Aktor 24 tahun ini lantas mengakui pengalaman syuting dengan anak-anak disabilitas membuatnya banyak mendapat pelajaran berharga. Melalui film Istimewa ini pun ia ingin membuktikan bahwa anak-anak disabilitas juga bisa berkarya dengan hebat dan menjadi kebanggaan banyak orang.

"Gua selalu nungguin ada momen yang tepat nggak ya untuk anak-anak ini bisa fight back tapi dengan cara yang super elegan gitu.
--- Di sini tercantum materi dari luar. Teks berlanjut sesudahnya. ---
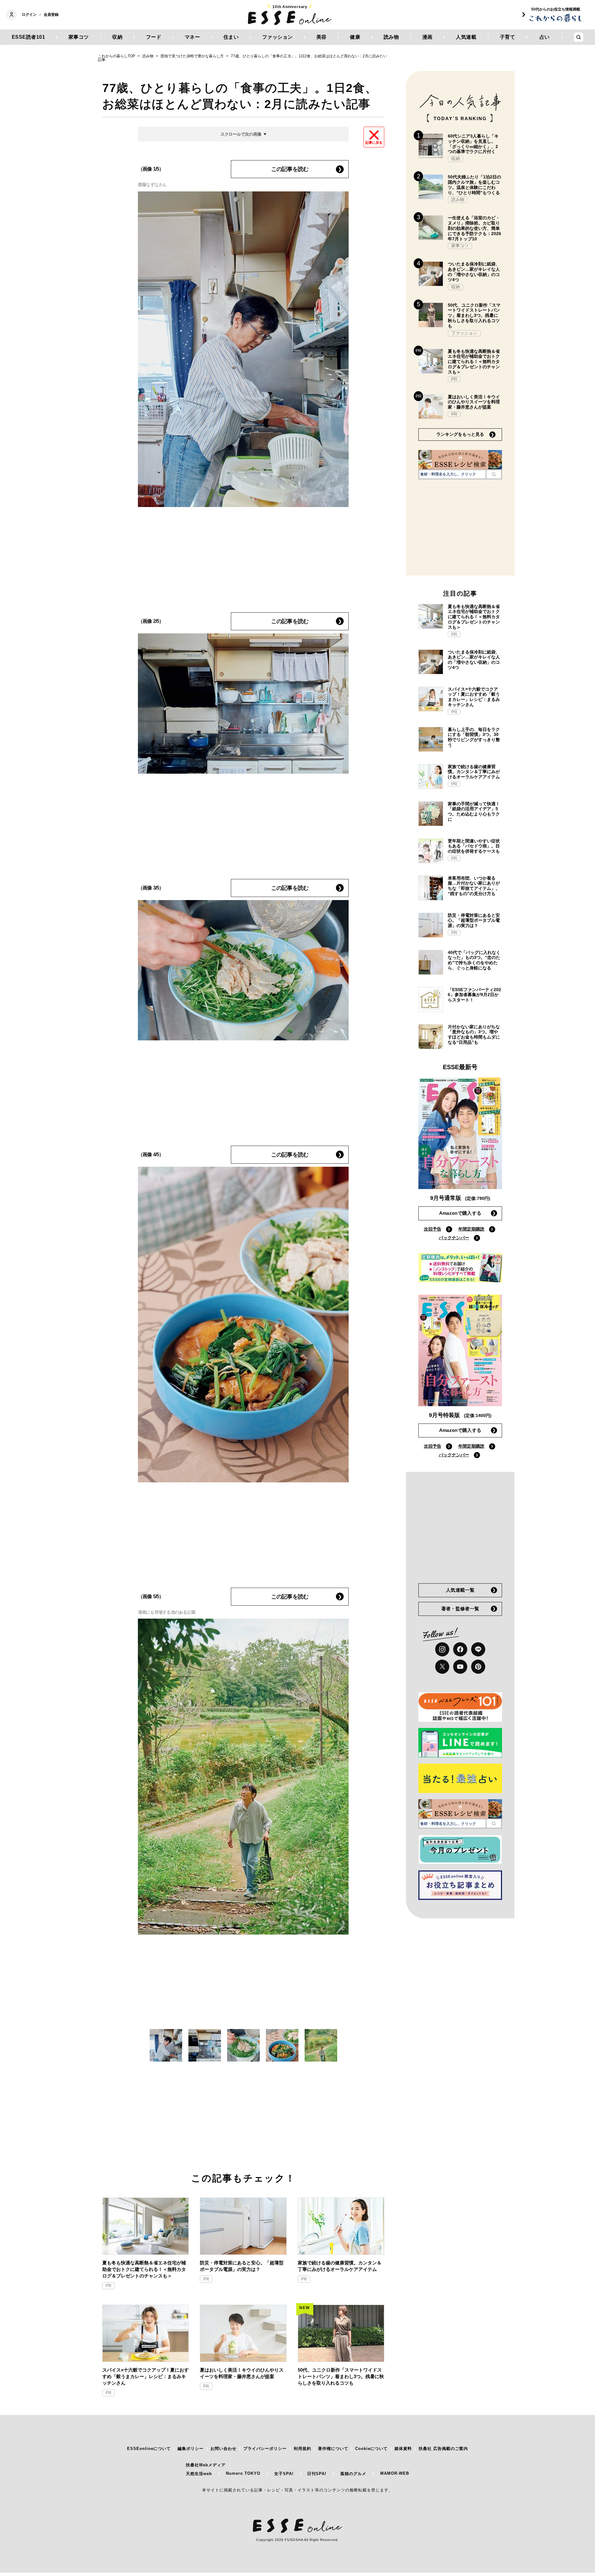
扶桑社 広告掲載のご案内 (443, 2448)
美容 (321, 37)
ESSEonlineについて (149, 2448)
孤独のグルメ (353, 2473)
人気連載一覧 (460, 1590)
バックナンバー (454, 1237)
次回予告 (432, 1229)
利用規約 (302, 2448)
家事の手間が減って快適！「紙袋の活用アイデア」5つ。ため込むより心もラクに (474, 811)
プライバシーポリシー (265, 2448)
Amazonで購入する (460, 1213)
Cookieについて (371, 2448)
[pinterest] (478, 1667)
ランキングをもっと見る (460, 434)
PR (108, 2285)
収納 (117, 37)
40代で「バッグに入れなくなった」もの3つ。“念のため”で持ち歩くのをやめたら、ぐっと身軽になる (474, 960)
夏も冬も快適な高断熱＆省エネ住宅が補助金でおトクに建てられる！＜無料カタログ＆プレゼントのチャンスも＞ (144, 2269)
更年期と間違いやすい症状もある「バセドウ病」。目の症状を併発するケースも (474, 846)
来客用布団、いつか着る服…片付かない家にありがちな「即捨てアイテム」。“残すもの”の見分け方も (474, 886)
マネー (192, 37)
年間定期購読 (471, 1229)
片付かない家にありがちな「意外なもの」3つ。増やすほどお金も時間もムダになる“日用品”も (474, 1034)
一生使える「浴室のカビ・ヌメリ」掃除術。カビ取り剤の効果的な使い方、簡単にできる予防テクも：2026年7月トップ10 (474, 228)
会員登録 (51, 14)
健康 (355, 37)
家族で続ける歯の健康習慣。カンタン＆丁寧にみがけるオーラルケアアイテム (339, 2266)
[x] (442, 1667)
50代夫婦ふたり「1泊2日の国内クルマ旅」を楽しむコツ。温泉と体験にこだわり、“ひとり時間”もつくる (474, 184)
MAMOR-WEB (394, 2473)
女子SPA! (283, 2473)
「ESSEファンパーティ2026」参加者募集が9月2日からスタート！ (474, 995)
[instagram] (442, 1649)
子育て (507, 37)
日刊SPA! (316, 2473)
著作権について (333, 2448)
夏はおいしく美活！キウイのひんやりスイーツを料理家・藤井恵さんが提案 (242, 2373)
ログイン (29, 14)
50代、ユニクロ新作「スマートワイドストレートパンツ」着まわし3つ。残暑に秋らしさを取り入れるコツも (341, 2376)
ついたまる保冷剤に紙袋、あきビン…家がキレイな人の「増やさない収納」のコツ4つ (474, 271)
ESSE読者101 (28, 37)
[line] (478, 1649)
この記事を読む (289, 169)
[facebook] (460, 1649)
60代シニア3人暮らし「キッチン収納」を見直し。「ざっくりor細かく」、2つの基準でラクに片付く (473, 143)
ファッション (277, 37)
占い (545, 37)
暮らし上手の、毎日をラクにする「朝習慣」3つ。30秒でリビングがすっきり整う (474, 737)
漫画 (427, 37)
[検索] (494, 474)
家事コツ (78, 37)
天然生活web (199, 2473)
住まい (231, 37)
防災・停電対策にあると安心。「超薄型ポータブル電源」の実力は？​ (242, 2266)
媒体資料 (403, 2448)
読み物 (391, 37)
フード (153, 37)
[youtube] (460, 1667)
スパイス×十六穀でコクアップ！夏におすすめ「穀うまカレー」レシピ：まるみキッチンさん (145, 2376)
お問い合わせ (223, 2448)
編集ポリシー (191, 2448)
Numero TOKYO (243, 2473)
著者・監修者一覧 (460, 1608)
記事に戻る (373, 142)
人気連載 (466, 37)
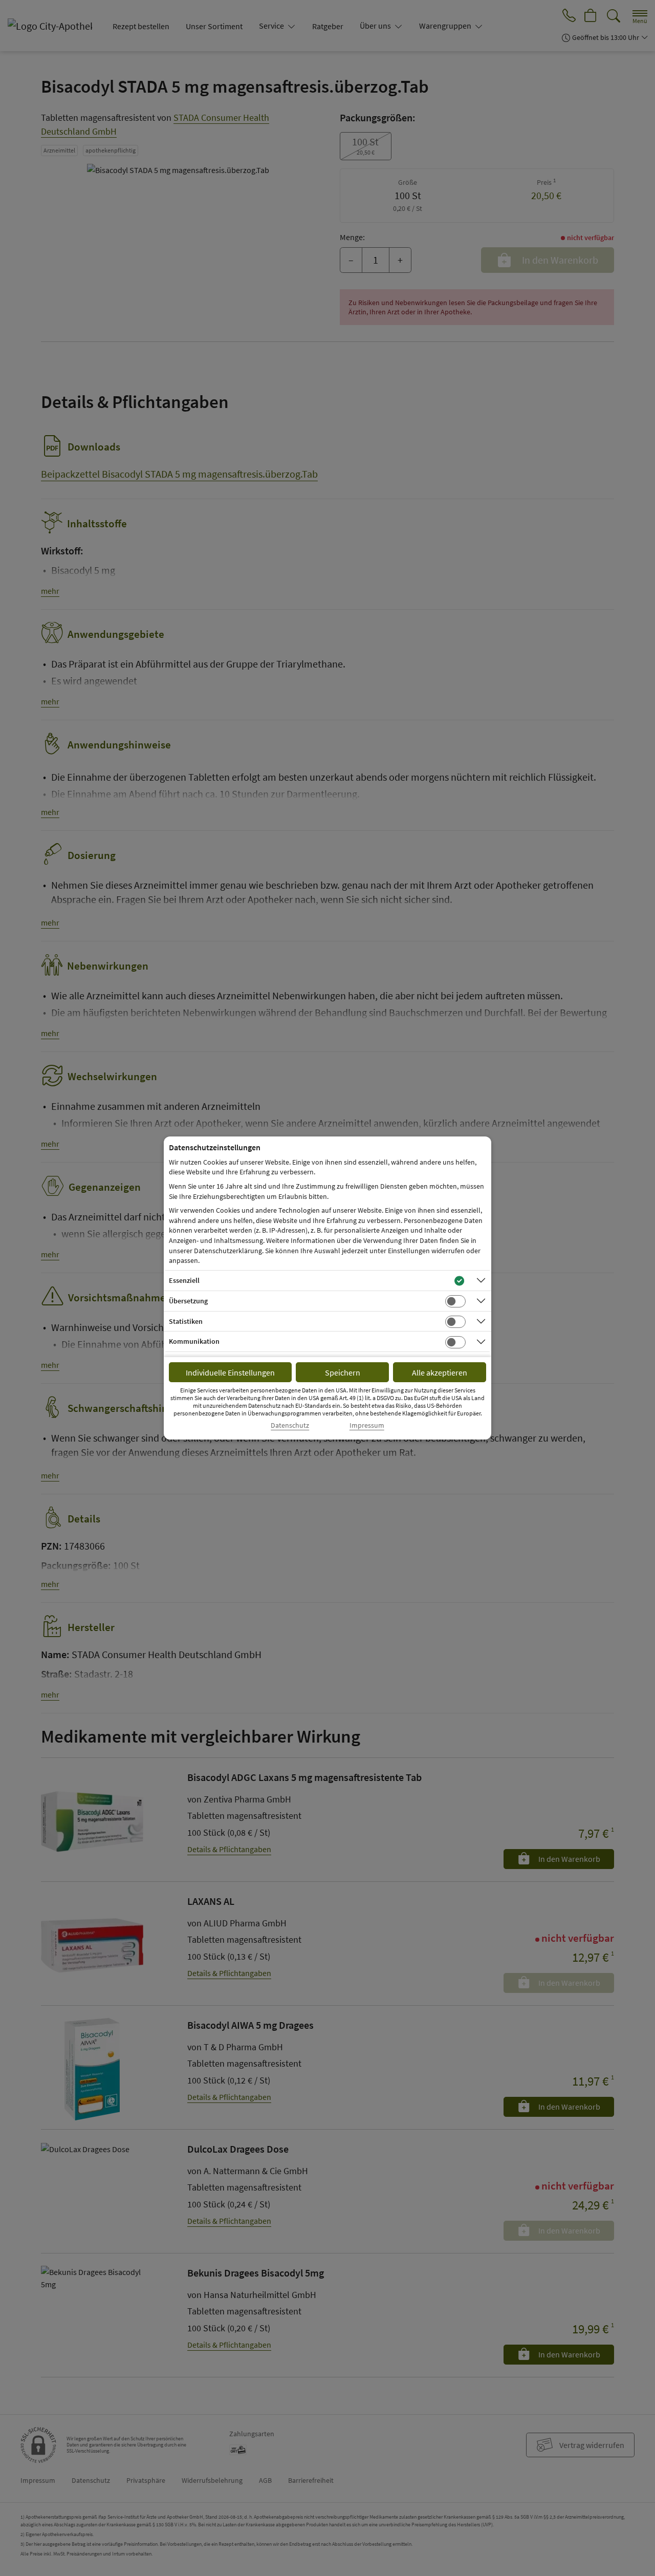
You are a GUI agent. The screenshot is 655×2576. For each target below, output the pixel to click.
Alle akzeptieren (439, 1372)
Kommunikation (194, 1341)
Tanpa harus menyakiti perasaan orang lain, tanpa harus membalas cacian dengan cacian, ejekan dengan ejekan gitu, dan ternyata dijawab di film Istimewa," pungkasnya.

Disutradarai oleh Ruben Adrian, film Istimewa berpusat pada kehidupan anak-anak di sebuah tempat penampungan bernama Rumah Istimewa. Di sana, mereka hidup penuh kehangatan dan kasih sayang di bawah asuhan sosok ayah yang penyayang bernama Pak Mahendra (Mathias Muchus).

Konflik dimulai ketika Pak Mahendra tiba-tiba pergi dan menghilang untuk menyembunyikan penyakit parah yang dideritanya. Berbekal sisa uang tabungan seadanya, keenam anak istimewa ini memutuskan untuk keluar dari rumah dan melakukan perjalanan petualangan demi mencari sosok ayah tempat mereka pulang.

Sepanjang perjalanan, kemandirian dan ikatan persahabatan mereka diuji saat menghadapi berbagai tantangan, orang-orang baru, hingga terjebak dalam situasi eksploitasi yang tidak mereka pahami.

Film ini dijadwalkan tayang pada 17 September 2026.